Ball Dogs for Tennis Matches? What Could Go Wrong …?

Golden retrievers Cali and Orly stand on grass, surrounded by tennis balls
Wait, we have to give them back?

This is at the top of my “What were they thinking?!” list.

A pet insurance company in the UK had a great idea to highlight Britons’ love for dogs, dogs’ love for balls, and a general love for Wimbledon tennis: Ball dogs.

Their thought was to replace ball boys and girls with “ball dogs,” who would be trained to retrieve tennis balls during matches at Wimbledon. What could possibly go wrong?

Plenty, as the linked video illustrates.

The first thing that I thought of was what Cali and Orly would do: Hoard the balls. Plenty of retrievers … don’t. Not to mention other breeds. The Dalmatian in the video seems to be wondering what, exactly, she is expected to do with that round yellow thing.

The flip side, of course is the overachievers. We’ve all known one — a Lab or maybe a German shepherd — who would retrieve until she dropped from exhaustion. Between the slobbery balls and the risk of the dog racing out to meet and catch the ball before it even sailed over the net … well.

Spectators might love the lively antics, but I don’t think the human tennis players would enjoy the experience quite as much.

I am sure that some dogs — Koala comes to mind — would excel at this job. The spokesperson for the ManyPets insurance company calls it a “work in progress,” and admitted to some chaos in the training.. Let’s hope they find the right dogs for the job!


Trust Your Dog

Jana, at 4 months old, gets the paper

Jana gets the paper every morning. She has had this job pretty much her entire life. She’s good at it. Really good. She is also very serious about it.

She has carried papers up stairs and the length of country driveways that you can’t even see the end of. For several months a few years ago, we actually had to walk out to the end of the road for the paper, maybe a quarter-mile. She carried the paper all the way home, no matter what essential business might need to take place on the way.

Now, living in Petaluma, she listens for the delivery person. We have a great delivery person at the moment. He or she comes at 4:30 every morning. Rain, shine, weekend. Doesn’t matter. Drives into our parking lot and tosses the paper in the general vicinity of my gate. How do I know this? Well, if I am not awake, Jana hears the paper arrive and lets me know that it is time to get the paper. She’s very polite about it, but quite insistent. She does have a snooze button, and I do use it. But still. Most mornings I am at least briefly awake at 4:30.

The paper subscription expired recently, and I actually considered letting it lapse. Then I felt guilty. I would deny Jana her greatest pleasure? Fire her from a job she has performed dutifully for more than 13 years? For no good reason??

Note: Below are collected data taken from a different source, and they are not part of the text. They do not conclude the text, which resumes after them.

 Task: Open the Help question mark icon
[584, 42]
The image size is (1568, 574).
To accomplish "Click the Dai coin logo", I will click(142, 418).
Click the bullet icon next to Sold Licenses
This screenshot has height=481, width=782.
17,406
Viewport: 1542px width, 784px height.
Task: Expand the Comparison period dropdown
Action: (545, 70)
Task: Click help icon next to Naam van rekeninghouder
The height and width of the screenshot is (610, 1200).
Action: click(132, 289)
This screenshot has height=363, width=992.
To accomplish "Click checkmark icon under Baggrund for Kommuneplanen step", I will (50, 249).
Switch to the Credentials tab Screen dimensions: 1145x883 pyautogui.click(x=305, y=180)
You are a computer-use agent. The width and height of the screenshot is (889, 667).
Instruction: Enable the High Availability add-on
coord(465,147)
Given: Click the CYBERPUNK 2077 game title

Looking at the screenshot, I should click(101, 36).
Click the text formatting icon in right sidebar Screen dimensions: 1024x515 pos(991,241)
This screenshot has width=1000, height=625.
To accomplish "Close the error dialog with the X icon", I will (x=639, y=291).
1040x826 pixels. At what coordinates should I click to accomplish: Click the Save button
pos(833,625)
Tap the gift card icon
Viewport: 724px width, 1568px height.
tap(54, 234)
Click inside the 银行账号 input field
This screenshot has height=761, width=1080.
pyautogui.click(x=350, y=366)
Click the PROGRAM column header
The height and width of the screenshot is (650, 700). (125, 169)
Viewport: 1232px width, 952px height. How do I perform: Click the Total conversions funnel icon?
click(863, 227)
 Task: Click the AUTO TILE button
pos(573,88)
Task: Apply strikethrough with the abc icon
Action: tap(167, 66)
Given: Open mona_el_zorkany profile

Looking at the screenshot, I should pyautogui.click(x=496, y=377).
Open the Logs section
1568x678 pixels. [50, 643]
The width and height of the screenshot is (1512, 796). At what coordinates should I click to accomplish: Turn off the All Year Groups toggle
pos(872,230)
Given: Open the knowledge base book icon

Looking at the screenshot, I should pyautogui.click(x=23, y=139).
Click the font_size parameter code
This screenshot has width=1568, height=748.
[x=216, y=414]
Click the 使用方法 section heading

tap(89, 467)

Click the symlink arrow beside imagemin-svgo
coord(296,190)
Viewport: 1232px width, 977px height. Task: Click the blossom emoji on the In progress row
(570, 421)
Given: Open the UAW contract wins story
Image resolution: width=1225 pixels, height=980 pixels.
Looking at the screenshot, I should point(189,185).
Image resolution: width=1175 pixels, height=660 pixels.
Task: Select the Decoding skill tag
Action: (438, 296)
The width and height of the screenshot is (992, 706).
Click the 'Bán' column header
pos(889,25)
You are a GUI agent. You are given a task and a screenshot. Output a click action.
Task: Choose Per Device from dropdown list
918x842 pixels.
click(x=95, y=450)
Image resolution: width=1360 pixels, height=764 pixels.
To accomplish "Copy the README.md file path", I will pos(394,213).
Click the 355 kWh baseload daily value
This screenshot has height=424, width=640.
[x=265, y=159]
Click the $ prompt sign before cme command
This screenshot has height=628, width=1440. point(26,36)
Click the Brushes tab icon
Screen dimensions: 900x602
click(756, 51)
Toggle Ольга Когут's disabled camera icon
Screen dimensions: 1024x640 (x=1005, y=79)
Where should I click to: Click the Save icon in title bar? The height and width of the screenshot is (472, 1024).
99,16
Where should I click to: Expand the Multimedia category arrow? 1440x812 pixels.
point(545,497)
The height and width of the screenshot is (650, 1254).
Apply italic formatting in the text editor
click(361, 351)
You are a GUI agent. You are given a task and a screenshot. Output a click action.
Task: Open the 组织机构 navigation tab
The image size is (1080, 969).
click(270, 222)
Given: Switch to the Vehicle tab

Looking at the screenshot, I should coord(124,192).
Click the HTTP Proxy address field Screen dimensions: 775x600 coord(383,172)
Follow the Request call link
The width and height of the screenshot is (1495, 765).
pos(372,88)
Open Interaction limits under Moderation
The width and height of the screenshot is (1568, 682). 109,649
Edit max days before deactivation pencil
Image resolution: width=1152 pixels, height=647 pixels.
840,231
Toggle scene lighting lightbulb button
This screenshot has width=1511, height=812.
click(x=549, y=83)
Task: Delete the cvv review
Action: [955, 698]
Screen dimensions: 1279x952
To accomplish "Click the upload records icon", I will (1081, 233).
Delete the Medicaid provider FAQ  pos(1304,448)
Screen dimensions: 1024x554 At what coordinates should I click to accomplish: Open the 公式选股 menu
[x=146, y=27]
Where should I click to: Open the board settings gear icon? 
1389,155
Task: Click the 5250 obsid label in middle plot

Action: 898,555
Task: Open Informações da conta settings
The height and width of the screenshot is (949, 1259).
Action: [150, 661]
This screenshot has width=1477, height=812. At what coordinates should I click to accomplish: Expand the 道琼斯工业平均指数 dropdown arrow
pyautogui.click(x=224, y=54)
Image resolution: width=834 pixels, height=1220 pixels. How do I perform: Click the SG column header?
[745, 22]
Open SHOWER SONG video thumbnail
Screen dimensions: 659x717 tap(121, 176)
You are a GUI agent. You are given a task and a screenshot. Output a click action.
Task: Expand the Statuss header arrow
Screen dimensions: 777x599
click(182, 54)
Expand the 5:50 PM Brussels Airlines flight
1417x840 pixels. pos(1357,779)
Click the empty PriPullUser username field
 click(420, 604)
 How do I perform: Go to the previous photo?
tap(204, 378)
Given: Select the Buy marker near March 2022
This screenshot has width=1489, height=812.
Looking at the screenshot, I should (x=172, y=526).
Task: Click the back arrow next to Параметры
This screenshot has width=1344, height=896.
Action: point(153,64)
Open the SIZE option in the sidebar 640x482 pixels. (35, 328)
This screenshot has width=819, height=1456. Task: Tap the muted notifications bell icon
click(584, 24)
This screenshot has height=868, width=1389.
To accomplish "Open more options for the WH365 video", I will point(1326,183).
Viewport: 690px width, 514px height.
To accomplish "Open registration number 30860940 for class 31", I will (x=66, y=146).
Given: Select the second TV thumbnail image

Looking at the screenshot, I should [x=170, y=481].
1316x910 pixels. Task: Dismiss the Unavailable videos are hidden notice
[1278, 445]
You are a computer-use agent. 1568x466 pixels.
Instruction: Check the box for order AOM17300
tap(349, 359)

So. This morning, a Sunday, we both heard the car and the thud of a paper. A while later, after a couple presses on Jana’s snooze button, Cali woke me up. Cali does not have a snooze button. She wakes me up by jumping onto the bed and shoving her nose in my face. GOOD MORNING she breathes into my face, wagging her tail furiously.

So, Cali got me out of bed, and Jana was eager to get the paper. Out we went. No paper.

Jana looked under the car and along the sidewalk and by the neighbors’ gates. No paper. She got very interested in the small bush by the gate and was quite sure the paper was in there. I looked under the bush. No paper. She kept looking at the bush and sniffing at it. I poked around some more. No paper. I convinced her to go inside.

Then, since she had been so sure there was a paper, I took the big flashlight and went back out for another look. No paper under Jana’s bush  But: The paper was, indeed, under a bush. Not the one Jana had fixated on, but one very close by. I pulled it out, and called for Jana. She was very excited about this development and practically danced outside. She grabbed the paper, the big, heavy Sunday paper, and held it up triumphantly. She carried it inside and traded it for a cookie. She wagged hard, still smiling.

She knew there was a paper, and she knew it had gone into a bush. You should always trust your dog, even if she’s sniffing at the wrong bush.